- TEKS KUTIPAN
= = =

Menggembala kambing ternyata menyimpan ujian mental yang nda main-main.
Pertama yang diuji adalah kesombongan kita. Apalagi posisi saya saat itu sudah punya titel dan banyak yang mau menrima saya kerja. Banyak optik yang pasti mau menerima saya, karena saya bagian dari hanya 2000-an Refraksionis Optisien ( kayak Apoteker tapi untuk di optik ) diseluruh Indonesia yang punya lebih dari 6.000 optik. Justru pada saat itu saya pagi, siang, sore NGARIT ( cari rumput ) di kawasan ITS Surabaya. Pagi habis subuh harus segera cari rumput untuk sarapan mereka. Balik baru sekitar jam 8. Sarapan. Sholat dhuha. Berangkat ngarit lagi untuk makan siang mereka ( kambing ). Makan siang di drop sekalian teman ngambil rumput hasil aritan dimasukkan mobil bakter. Balik ke pesantren menjelang dhuhur untuk sholat jamaah. Jalan lagi untuk ngarit makan malam mereka.

= = =

- MATERI YANG DISEDIAKAN
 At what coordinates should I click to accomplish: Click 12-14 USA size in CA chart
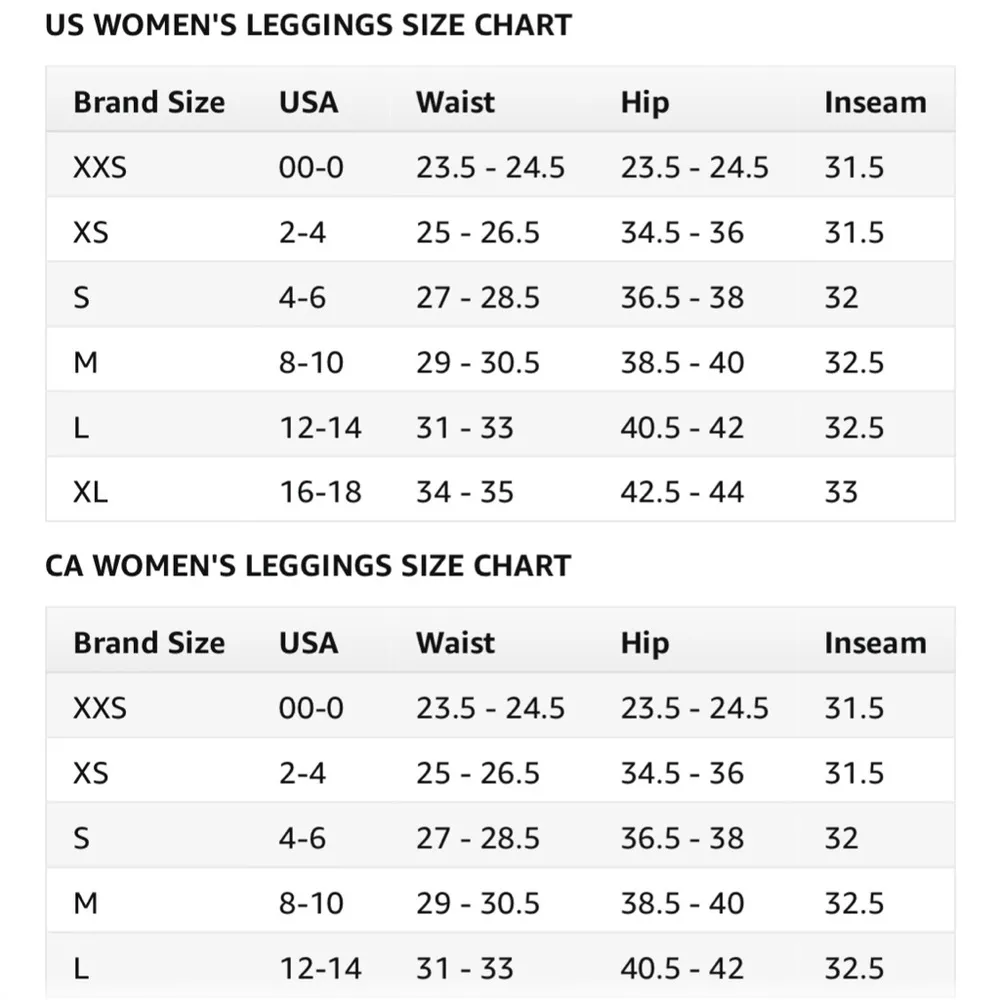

= = =

- PETUNJUK
**A.** Sebutkan semua waktu makan kambing yang rumputnya dicarikan menurut teks tentang menggembala kambing.
**B.** Lanjutkan teks tentang menggembala kambing setelah kalimat terakhir yang tercantum.

- JAWABAN SETIAP TUGAS
**A.** Sarapan, makan siang, dan makan malam.

**B.**
Kadang saking capeknya ketiduran di rumput-rumput. Tidur rasanya enak banget, begitu bebas, dimana saja bisa tidur. Diseberang jalan, di lapangan, di bawah pohon, di sebelah selokan. Tidak takut ada yang hilang dicuri karena emang tidak punya apa-apa. Tidak takut malu toh tidak ada status yang harus saya pertahankan disitu. Tak ada sesuatu yang bisa saya sombongkan ternyata membawa pengaruh positif buat saya kala itu. Saya bisa total dengan apa yang saya kerjakan. NGARIT!!
Eh tapi walau kerja rendahan saya masih kaya pemaknaan lho di dalam diri... emang saya cuma ngarit sih, tapi ini untuk kambing yang nanti saya mau jual dan hasilnya untuk pesantren yang ngidupin sekian puluh anak yatim yang makan dan pendidikannya terpaut didalamnya. Kayaknya sih latar belakang nya bisa sangat filosofis tapi sumpah pada saat itu saya masih inget bahwa pikiran saya pendek.... "pokok-e saya NGARIT dan harus segera dapat banyak" karena kambingnya udah wak wek wak wek.
Tidak sombong bikin kita bisa konsen dengan pekerjaan kita. Itu semacam profesional kali ya? Itu pelajaran pertama yang saya dapat dari menggembala kambing.
Kedua tentang sabar. Beribadah itu butuh sabar. Bayangkan bahwa setiap waktu saya kotor kesemua-muanya. Ya baju ya badan. Padahal saya dituntut untuk tetap hadir dalam sholat jamaah 5 waktu dan sholat sunnah yang dibiasakan di pesantren. Berarti saya harus ganti baju dan mandi mau sholat dhuha. Ganti baju lagi untuk sholat dhuhur, begitu juga sholat ashar, maghrib, isya, bahkan sholat lail.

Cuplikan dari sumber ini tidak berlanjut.